Die prüfenden Blicke Ihrer Exzellenz und das indiskrete, beinahe aufgeregte Forschen der Gräfin Heinau deuchten Flavia schier unerträglich.

Sie benutzte den Augenblick, wo die jugendliche Pflegemama ihren Verehrern die kleine Hand zum Kuß reichen mußte und das allgemeine »Gesegnete Mahlzeit!«- Sagen jung und alt für ein Weilchen beschäftigte, um unbemerkt einen Nebensalon zu betreten und leise durch die Flucht der Zimmer weiter zu wandeln, bis zu dem letzten dämmerig stillen Gemach, zu welchem das Stimmengewirr der animierten Dinergäste kaum noch herüberklang.

Ein altdeutsches Leuchterweibchen hing von der getäfelten Decke, großmächtige, sehr bequeme Möbel im englischen Stil standen auf dem herrlichen Perserteppich, Waffen, ein großes Ölporträt des hochseligen Landesfürsten, sowie dasjenige der liebreizenden ersten Gemahlin des Präsidenten prangten an den Wänden, und hochgefüllte Bücherschränke, der vollgepackte Diplomatenschreibtisch, Aktenstöße und verschlossene Ledermappen verrieten es auf den ersten Blick, daß Flavia das Arbeitszimmer Seiner Exzellenz betreten hatte.

Einen Moment blieb das junge Mädchen zögernd vor dem Gemälde stehen, von welchem Götzens Mutter mit denselben dunklen Augen wie der Sohn auf sie niedersah.

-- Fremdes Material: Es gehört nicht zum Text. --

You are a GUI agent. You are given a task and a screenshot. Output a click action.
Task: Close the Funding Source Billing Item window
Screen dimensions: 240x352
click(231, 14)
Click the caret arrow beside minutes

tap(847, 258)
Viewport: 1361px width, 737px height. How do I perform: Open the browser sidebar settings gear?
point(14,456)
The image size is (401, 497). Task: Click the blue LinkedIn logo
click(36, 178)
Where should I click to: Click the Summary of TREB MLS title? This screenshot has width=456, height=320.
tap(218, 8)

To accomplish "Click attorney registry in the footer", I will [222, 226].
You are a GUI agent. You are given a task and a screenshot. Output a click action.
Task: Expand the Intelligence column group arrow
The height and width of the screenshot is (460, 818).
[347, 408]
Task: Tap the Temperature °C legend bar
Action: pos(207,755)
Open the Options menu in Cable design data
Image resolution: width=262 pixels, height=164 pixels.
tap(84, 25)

Dieselbe Leidenschaftlichkeit sprühte auch aus ihrem Blick, und Flavia erinnert sich, von der Pflegemama gehört zu haben, daß die reizende Gräfin Abensberg ein Trotzköpfchen par excellence gewesen, daß ihr leicht aufbrausendes Wesen sie pikant und reizvoll gemacht habe, und daß Götz viel von ihrem Charakter erbte, nur mit dem Unterschied, daß sich bei ihm alle Empfindungen sehr viel schroffer und unliebenswürdiger äußerten.

Flavia schüttelte mit glänzenden Augen das Haupt.

Nein, das taten sie nicht!

Götz war nicht unliebenswürdig, er war nur bis zur Rücksichtslosigkeit offen und ehrlich in seinen Ansichten, er war zu stolz, um etwas zu heucheln, was er nicht empfand.

Die Menschen aber verstehen solch rückhaltlose Aufrichtigkeit nicht und verurteilen sie.

Fräulein von Husby trat in die tiefe Fensternische und blickte nachdenklich in die dunkle Nacht hinaus.

Wo stürmte Graf Götz hin, als er sie soeben verließ?

Wandert er vielleicht ruhelos in seinem Zimmer auf und nieder, sein Hirn zermarternd um einen Ausweg aus all diesen Wirren?

Macht er sich vielleicht klar, wie unklug er handelt, – steht vielleicht sein Vater mit strengem Blick vor ihm und stellt ihm zum letztenmal die Wahl zwischen Glanz und Reichtum an der Seite einer Flavia Husby – oder Elend und Niedrigkeit in einer Hütte, welche seine Liebe für zwei Herzen baut?

Und wird er sich doch noch besinnen, wird er wiederkehren, um alles nachzuholen, was er soeben an Galanterien gegen die reiche Erbin versäumte?

Flavia schauert zusammen bei diesem Gedanken, er tut ihr weh wie ein physischer Schmerz,

Unten rollt ein Wagen und flüchtige Pferdehufe knattern auf dem Pflaster.

Eine Equipage jagt in schnellstem Tempo aus dem Hof, die Laternen blitzen wie Irrlichter, einen Augenblick nur, dann verschwindet sie wie ein Phantom hinter den Gebüschen der Promenade.

Flavia hebt jählings das Haupt und preßt die Hände gegen das Herz.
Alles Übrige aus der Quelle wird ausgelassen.